Spider-Man: No Way Home
Directed by Jon Watts
Written by Chris McKenna and Erik Sommers
Starring Tom Holland, Zendaya and Benedict Cumberbatch
Classification PG; 148 minutes
Opens in theatres Dec. 17
I have written and rewritten the lead sentence of this movie review a dozen times, only to toss each one in the digital trash after realizing that Sony Pictures and Marvel Studios might come for my head. It is difficult, after all, to talk about Spider-Man: No Way Home without divulging details of its plot – details that the film’s producers would very much like to be kept out of the public arena before the movie opens Friday, when it will hopefully save, or at least partially salvage, North America’s disastrous box office year.

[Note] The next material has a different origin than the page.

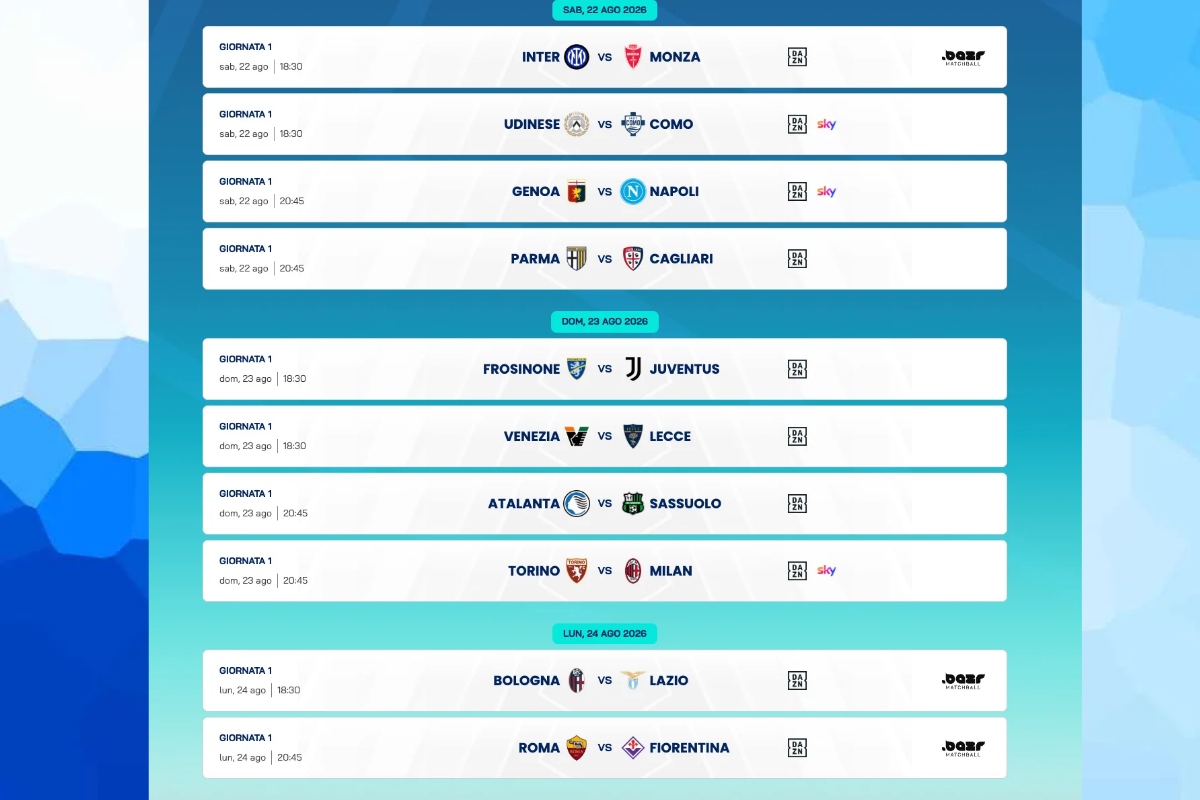Click Sky logo on Torino vs Milan row

pos(826,571)
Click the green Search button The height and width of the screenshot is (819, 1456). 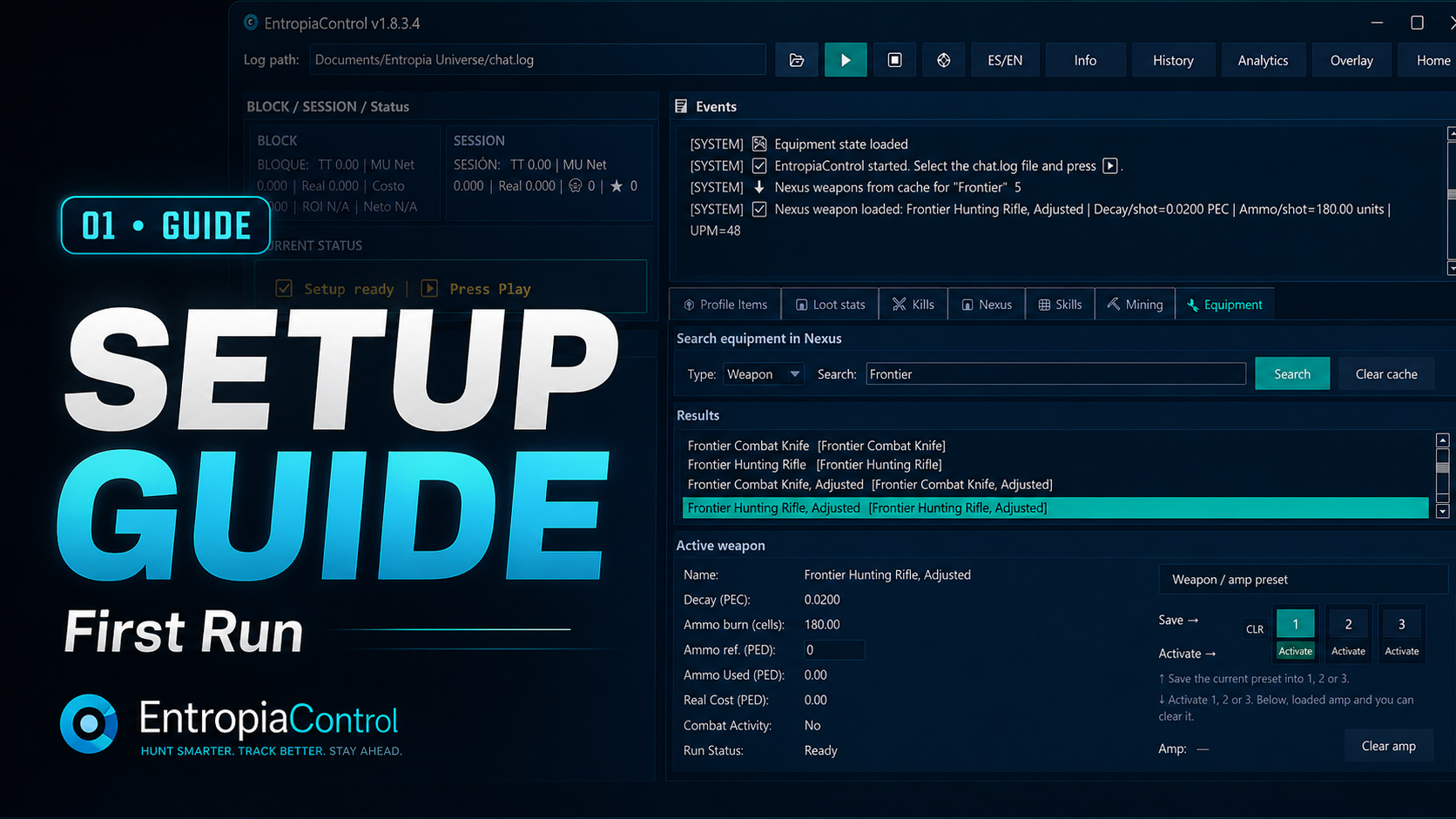coord(1292,373)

That is a real problem. Not just for this review – I’ll be fine; my editors maybe not so much – but for No Way Home itself. If a film consists of little but “surprise” after “surprise” – and spoiling these moments threatens to undercut the entirety of the production – is it a movie at all? Or a super-sized love letter to a fan base that is used to being coddled and pacified to the point of strapping them in Spidey-branded pull-ups? Honestly, who knows. Or, really, this deep into the emotional sledgehammer that is 2021, who cares? What I can say, without angering (almost) anyone, is that Spider-Man: No Way Home is both a gigantic act of franchise-mad hubris, and a ridiculous amount of fun.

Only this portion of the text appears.